### DATASET EXCERPTS
---+---
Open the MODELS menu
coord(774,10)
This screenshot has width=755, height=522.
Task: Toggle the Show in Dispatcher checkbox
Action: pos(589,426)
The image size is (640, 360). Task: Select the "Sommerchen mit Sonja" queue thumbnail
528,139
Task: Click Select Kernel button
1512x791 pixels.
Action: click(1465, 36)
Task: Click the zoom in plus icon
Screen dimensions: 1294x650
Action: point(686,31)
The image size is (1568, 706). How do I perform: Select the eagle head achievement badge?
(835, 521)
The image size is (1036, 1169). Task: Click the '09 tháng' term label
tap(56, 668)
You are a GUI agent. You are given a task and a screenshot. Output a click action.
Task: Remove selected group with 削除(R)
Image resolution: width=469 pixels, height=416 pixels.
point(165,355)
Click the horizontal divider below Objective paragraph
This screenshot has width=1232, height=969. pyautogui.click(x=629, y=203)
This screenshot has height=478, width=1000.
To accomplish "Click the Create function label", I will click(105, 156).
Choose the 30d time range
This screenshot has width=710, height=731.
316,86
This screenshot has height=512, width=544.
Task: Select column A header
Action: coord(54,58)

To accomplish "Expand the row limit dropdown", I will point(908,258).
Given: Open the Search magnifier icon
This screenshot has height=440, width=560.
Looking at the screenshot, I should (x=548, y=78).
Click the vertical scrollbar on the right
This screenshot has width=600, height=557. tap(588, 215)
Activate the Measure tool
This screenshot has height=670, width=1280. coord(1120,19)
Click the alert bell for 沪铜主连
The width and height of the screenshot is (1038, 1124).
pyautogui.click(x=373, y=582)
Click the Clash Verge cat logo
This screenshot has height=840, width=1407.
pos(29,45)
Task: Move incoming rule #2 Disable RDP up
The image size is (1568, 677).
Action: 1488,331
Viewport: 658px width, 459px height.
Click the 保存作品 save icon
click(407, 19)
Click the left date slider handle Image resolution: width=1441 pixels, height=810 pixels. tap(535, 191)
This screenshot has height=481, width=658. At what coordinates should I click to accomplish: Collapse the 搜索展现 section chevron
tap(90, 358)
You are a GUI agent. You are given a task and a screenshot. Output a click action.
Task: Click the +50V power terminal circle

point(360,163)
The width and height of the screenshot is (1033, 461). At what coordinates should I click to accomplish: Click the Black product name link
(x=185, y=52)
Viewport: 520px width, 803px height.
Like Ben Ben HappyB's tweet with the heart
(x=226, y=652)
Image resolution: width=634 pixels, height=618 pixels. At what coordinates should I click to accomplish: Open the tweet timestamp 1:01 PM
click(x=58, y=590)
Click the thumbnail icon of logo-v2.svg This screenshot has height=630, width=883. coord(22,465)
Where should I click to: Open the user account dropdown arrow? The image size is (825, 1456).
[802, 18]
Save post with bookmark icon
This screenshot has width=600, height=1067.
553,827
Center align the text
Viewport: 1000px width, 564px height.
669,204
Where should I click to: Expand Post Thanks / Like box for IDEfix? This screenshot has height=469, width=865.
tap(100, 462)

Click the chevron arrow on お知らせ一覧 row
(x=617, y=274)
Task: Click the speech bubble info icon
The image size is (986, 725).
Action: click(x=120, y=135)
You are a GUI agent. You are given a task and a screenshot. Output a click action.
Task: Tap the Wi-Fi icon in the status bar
---+---
### YOUR INSTRUCTIONS
Every line of the data above is to be copied out exactly.

### EXPECTED ANSWER
Open the MODELS menu
coord(774,10)
This screenshot has width=755, height=522.
Task: Toggle the Show in Dispatcher checkbox
Action: pos(589,426)
The image size is (640, 360). Task: Select the "Sommerchen mit Sonja" queue thumbnail
528,139
Task: Click Select Kernel button
1512x791 pixels.
Action: click(1465, 36)
Task: Click the zoom in plus icon
Screen dimensions: 1294x650
Action: point(686,31)
The image size is (1568, 706). How do I perform: Select the eagle head achievement badge?
(835, 521)
The image size is (1036, 1169). Task: Click the '09 tháng' term label
tap(56, 668)
You are a GUI agent. You are given a task and a screenshot. Output a click action.
Task: Remove selected group with 削除(R)
Image resolution: width=469 pixels, height=416 pixels.
point(165,355)
Click the horizontal divider below Objective paragraph
This screenshot has width=1232, height=969. pyautogui.click(x=629, y=203)
This screenshot has height=478, width=1000.
To accomplish "Click the Create function label", I will click(105, 156).
Choose the 30d time range
This screenshot has width=710, height=731.
316,86
This screenshot has height=512, width=544.
Task: Select column A header
Action: coord(54,58)

To accomplish "Expand the row limit dropdown", I will point(908,258).
Given: Open the Search magnifier icon
This screenshot has height=440, width=560.
Looking at the screenshot, I should (x=548, y=78).
Click the vertical scrollbar on the right
This screenshot has width=600, height=557. tap(588, 215)
Activate the Measure tool
This screenshot has height=670, width=1280. coord(1120,19)
Click the alert bell for 沪铜主连
The width and height of the screenshot is (1038, 1124).
pyautogui.click(x=373, y=582)
Click the Clash Verge cat logo
This screenshot has height=840, width=1407.
pos(29,45)
Task: Move incoming rule #2 Disable RDP up
The image size is (1568, 677).
Action: 1488,331
Viewport: 658px width, 459px height.
Click the 保存作品 save icon
click(407, 19)
Click the left date slider handle Image resolution: width=1441 pixels, height=810 pixels. tap(535, 191)
This screenshot has height=481, width=658. At what coordinates should I click to accomplish: Collapse the 搜索展现 section chevron
tap(90, 358)
You are a GUI agent. You are given a task and a screenshot. Output a click action.
Task: Click the +50V power terminal circle

point(360,163)
The width and height of the screenshot is (1033, 461). At what coordinates should I click to accomplish: Click the Black product name link
(x=185, y=52)
Viewport: 520px width, 803px height.
Like Ben Ben HappyB's tweet with the heart
(x=226, y=652)
Image resolution: width=634 pixels, height=618 pixels. At what coordinates should I click to accomplish: Open the tweet timestamp 1:01 PM
click(x=58, y=590)
Click the thumbnail icon of logo-v2.svg This screenshot has height=630, width=883. coord(22,465)
Where should I click to: Open the user account dropdown arrow? The image size is (825, 1456).
[802, 18]
Save post with bookmark icon
This screenshot has width=600, height=1067.
553,827
Center align the text
Viewport: 1000px width, 564px height.
669,204
Where should I click to: Expand Post Thanks / Like box for IDEfix? This screenshot has height=469, width=865.
tap(100, 462)

Click the chevron arrow on お知らせ一覧 row
(x=617, y=274)
Task: Click the speech bubble info icon
The image size is (986, 725).
Action: click(x=120, y=135)
You are a GUI agent. You are given a task and a screenshot. Output a click action.
Task: Tap the Wi-Fi icon in the status bar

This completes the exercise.